Hyperparameter Optimization

In this tutorial, we first demonstrate how P3alphaRecommender’s performance can be optimized by optuna-backed tune function.

Then, by further splitting the ground-truth interaction into tran, validation and test ones, we compare several recommenders’ performance optimized on the validation set and measured on the test set.

[1]:

from IPython.display import clear_output, display
import numpy as np
import scipy.sparse as sps
from sklearn.model_selection import train_test_split

from irspack.dataset import MovieLens1MDataManager
from irspack import (
    P3alphaRecommender, rowwise_train_test_split, Evaluator,
    df_to_sparse
)

Read the ML1M dataset again.

We again prepare the sparse matrix X.

[2]:

loader = MovieLens1MDataManager()

df = loader.read_interaction()

movies = loader.read_item_info()
movies.head()


X, unique_user_ids, unique_movie_ids = df_to_sparse(
    df, 'userId', 'movieId'
)

Split scheme 2. Hold-out for partial users.

To perform the hyperparameter optimization, we have to repeatedly measure the accuracy metrics on the validation set. As mentioned in the previous tutorial, doing this for all users is time-comsuming (often heavier than the recommender’s learning process), so we truncate this subset as follows:

First split users into “train”, “validation” (and “test”) ones.
For train users, feed all their interactions into the recommender. For validation (test) users, hold-out part of their interaction for the validation (“prediction” part), and feed the rest (“learning” part) into the recommender.
After the fit, ask the recommender to output the score only for validation (test) users, and see how it ranks these held-out interactions for the validation (test) users.

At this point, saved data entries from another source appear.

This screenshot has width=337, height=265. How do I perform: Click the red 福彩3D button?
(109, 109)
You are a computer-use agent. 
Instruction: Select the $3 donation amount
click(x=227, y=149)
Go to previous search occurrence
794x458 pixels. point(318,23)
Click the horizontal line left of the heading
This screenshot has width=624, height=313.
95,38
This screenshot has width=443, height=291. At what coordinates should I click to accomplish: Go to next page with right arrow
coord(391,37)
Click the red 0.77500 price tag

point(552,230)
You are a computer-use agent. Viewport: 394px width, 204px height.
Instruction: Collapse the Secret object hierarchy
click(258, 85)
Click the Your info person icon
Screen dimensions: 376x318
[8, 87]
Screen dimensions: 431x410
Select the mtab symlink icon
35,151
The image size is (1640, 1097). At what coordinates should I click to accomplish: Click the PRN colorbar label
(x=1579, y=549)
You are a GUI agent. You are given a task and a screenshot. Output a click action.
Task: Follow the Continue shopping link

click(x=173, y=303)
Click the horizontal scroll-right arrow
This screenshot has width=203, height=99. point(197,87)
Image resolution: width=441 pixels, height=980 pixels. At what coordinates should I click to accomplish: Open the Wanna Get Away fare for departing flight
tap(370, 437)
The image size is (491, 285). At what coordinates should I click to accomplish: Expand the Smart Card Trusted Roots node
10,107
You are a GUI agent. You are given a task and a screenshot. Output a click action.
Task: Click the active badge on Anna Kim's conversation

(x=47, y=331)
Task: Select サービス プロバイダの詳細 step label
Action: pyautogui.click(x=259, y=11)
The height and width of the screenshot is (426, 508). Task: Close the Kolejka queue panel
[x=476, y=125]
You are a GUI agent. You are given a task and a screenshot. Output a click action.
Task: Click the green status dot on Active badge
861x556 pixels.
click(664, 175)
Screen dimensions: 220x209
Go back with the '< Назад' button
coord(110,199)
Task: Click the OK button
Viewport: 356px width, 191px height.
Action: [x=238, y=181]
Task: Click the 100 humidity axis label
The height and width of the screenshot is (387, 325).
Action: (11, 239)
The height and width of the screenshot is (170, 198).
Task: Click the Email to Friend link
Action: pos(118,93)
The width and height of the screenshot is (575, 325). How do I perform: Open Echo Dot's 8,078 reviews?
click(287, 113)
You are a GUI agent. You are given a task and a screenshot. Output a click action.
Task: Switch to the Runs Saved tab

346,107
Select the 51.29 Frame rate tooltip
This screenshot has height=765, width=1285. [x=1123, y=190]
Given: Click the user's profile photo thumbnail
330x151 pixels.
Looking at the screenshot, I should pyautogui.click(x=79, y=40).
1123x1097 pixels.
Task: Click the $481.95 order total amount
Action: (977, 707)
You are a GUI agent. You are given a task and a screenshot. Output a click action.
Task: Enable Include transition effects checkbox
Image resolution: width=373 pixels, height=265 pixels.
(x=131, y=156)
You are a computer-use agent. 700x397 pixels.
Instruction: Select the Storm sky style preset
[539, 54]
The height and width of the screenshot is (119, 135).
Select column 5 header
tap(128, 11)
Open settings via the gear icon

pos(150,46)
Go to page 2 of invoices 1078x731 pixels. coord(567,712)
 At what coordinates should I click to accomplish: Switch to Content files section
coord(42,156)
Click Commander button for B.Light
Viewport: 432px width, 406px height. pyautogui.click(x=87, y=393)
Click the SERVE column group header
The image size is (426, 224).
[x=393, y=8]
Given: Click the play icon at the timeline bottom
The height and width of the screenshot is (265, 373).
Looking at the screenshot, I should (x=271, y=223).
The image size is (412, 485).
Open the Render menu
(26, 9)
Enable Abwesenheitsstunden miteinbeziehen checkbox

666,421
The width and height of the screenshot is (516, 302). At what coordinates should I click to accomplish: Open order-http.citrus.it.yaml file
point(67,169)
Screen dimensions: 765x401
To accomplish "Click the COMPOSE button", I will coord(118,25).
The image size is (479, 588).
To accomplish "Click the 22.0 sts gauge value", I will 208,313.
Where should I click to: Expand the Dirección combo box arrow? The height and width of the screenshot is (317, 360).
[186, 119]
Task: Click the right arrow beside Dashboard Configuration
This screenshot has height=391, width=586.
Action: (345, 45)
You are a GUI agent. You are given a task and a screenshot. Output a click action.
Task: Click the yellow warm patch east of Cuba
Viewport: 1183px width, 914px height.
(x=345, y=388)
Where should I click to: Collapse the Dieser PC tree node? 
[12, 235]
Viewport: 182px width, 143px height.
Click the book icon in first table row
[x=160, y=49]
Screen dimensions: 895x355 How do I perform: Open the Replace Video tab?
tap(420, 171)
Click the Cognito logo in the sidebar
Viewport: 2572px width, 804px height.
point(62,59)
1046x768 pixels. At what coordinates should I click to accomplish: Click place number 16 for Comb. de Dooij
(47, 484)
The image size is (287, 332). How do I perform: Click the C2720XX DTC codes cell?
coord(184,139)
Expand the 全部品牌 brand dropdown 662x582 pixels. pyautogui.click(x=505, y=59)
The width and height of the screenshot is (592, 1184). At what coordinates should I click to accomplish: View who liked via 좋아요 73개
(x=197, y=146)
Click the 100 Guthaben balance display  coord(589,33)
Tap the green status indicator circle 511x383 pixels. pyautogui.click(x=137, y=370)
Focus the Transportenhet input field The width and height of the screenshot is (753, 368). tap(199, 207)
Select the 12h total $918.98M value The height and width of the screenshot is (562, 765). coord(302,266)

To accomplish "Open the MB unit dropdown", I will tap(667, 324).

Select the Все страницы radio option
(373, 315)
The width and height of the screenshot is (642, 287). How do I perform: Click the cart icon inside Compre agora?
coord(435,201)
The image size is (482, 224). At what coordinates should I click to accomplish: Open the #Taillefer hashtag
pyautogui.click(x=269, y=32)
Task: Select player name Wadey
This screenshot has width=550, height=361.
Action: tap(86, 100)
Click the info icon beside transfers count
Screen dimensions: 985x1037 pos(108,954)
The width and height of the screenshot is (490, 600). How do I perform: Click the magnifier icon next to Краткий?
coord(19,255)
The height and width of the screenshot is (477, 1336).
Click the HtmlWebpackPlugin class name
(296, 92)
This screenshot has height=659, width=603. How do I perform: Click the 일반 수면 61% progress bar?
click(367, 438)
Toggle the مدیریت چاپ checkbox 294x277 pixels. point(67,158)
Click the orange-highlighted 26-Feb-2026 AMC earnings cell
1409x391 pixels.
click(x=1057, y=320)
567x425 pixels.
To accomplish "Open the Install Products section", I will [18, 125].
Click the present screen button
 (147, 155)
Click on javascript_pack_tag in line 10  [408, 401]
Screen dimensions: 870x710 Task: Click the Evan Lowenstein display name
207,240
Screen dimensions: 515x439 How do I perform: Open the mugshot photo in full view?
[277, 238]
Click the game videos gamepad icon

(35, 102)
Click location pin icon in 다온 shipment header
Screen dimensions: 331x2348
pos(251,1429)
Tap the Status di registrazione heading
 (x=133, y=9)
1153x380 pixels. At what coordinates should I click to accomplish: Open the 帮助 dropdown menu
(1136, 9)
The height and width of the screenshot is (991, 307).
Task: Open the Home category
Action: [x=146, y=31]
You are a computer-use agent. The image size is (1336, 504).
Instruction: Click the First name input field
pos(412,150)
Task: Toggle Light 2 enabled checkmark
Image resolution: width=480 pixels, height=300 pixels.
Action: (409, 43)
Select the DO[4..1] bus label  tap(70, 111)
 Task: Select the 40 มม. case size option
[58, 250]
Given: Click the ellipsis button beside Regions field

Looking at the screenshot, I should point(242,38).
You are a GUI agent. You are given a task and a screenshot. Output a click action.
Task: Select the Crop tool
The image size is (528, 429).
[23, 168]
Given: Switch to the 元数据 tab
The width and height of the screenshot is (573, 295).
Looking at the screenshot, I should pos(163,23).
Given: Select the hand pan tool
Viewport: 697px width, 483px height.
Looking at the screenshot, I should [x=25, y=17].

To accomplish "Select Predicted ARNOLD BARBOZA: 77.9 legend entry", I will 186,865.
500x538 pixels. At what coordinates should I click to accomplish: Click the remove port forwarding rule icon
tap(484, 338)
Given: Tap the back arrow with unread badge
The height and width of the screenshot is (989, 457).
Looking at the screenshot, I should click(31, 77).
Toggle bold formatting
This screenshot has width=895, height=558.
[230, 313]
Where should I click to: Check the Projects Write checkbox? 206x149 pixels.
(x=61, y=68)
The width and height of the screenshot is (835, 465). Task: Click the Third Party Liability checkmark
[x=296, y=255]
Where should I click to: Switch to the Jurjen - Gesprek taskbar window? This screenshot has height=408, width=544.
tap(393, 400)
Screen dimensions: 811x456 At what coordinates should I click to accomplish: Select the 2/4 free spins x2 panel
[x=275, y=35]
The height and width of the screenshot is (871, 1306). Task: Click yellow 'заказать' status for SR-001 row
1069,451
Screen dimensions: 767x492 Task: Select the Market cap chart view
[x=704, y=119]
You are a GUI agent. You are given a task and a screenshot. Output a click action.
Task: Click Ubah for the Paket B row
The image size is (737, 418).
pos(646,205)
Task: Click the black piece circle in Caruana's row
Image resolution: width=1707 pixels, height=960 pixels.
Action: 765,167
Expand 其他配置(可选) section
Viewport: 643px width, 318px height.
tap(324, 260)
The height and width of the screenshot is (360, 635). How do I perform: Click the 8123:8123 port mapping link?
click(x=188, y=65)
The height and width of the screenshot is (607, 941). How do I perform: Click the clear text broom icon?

Perform hold out for part of users.

Although we have prepared another function to do this procedure, let us first do this manually.

[3]:

# Split users into train and validation users.

X_train_user, X_valid_user = train_test_split(X, test_size=.4, random_state=0)

# Split the validation users' interaction into learning 50% and predcition 50%.

X_valid_learn, X_valid_predict = rowwise_train_test_split(
    X_valid_user, test_ratio=.5, random_state=0
)

Define the evaluator and optimize the validation metric

As illustrated above, we will use

Train users’ all interactions (X_train_user)
Validation users’ 50% interaction (X_valid_learn)

as the recommender’s training resource, and validation users’ rest interaction (X_valid_predict) as the held-out ground truth:

[4]:

X_train_val_learn = sps.vstack([X_train_user, X_valid_learn])
evaluator = Evaluator(X_valid_predict, offset=X_train_user.shape[0], target_metric='ndcg', cutoff=20)

The offset parameter specifies where the validation user block begins (where the train user block ends).

Now to start the optimization.

[5]:

best_params, validation_results = P3alphaRecommender.tune(X_train_val_learn, evaluator, random_seed=0, n_trials=20)
clear_output() # output is a bit lengthy

The best ndcg@20 value is

[6]:

validation_results['ndcg@20'].max()

[6]:

0.5159628863136182

which has been obtained by using these hyper parameters:

[7]:

best_params

[7]:

{'top_k': 217, 'normalize_weight': True}

Meanwhile, the default argument of P3alphaRecommdner (which has been used so far) attains ndcg@20 = 0.4084. So this is indeed a significant improvement:

[8]:

rec_default = P3alphaRecommender(X_train_val_learn).learn()
evaluator.get_score(rec_default)['ndcg']

[8]:

0.4084060191998281

Check the recommender’s output again

Let us check how our recommender has evolved from the first tutorial. We consider the same setting (a new user has watched “Toy Story”), but fit the recommender using the obtained parameters.

[9]:

rec_tuned = P3alphaRecommender(X, **best_params).learn()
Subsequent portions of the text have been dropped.